Personal details
- Born: September 21, 1777 Annapolis Royal, Nova Scotia
- Died: November 13, 1852 (aged 75) Annapolis Royal
- Children: John William Ritchie, William Johnstone Ritchie
- Parent: John Ritchie (father);
- Occupation: politician, judge

= Thomas Ritchie (judge) =

Canadian politician (1777–1852)

Thomas Ritchie (September 21, 1777 - November 13, 1852) was a lawyer, judge and political figure in Nova Scotia. He represented Annapolis County in the Nova Scotia House of Assembly from 1806 to 1824.
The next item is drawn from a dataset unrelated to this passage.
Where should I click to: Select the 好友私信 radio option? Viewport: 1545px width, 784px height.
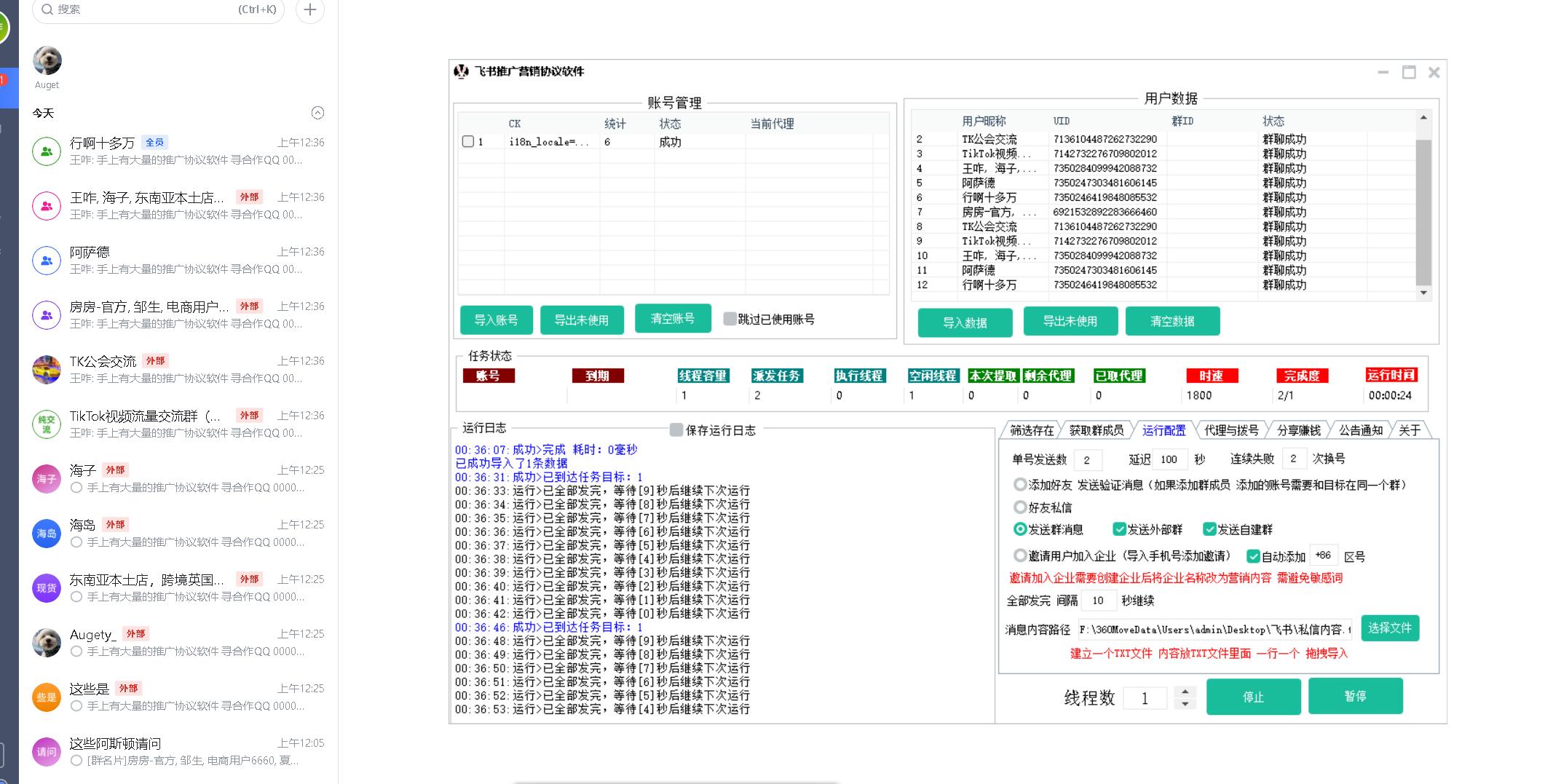click(x=1020, y=507)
He was born in Annapolis Royal, Nova Scotia, the son of John Ritchie and Alicia Maria Le Cain. He studied law with Thomas Henry Barclay and took over Barclay's practice in 1799. Ritchie married Elizabeth Wildman Johnston, who was the daughter of Elizabeth Lichtenstein, in 1807. In 1823, he married Elizabeth Best after his first wife died in a bedroom fire. In 1824, he resigned his seat in the provincial assembly after he was named judge in the Inferior Court of Common Pleas for the western division. In 1831, he was named president of the Court of General Sessions for the western district. He served on the bench until 1841. He also was president of the board of health and lieutenant-colonel in the militia. Ritchie married Anne Bond, the daughter of Joseph Norman Bond, in 1831 after his second wife died, having been thrown from a horse. He died at Annapolis Royal at the age of 75.

His son John William Ritchie served in the province's Legislative Council and in the Supreme Court of Nova Scotia and is considered one of the Fathers of Confederation. His son William Johnstone Ritchie served as Chief Justice of Canada.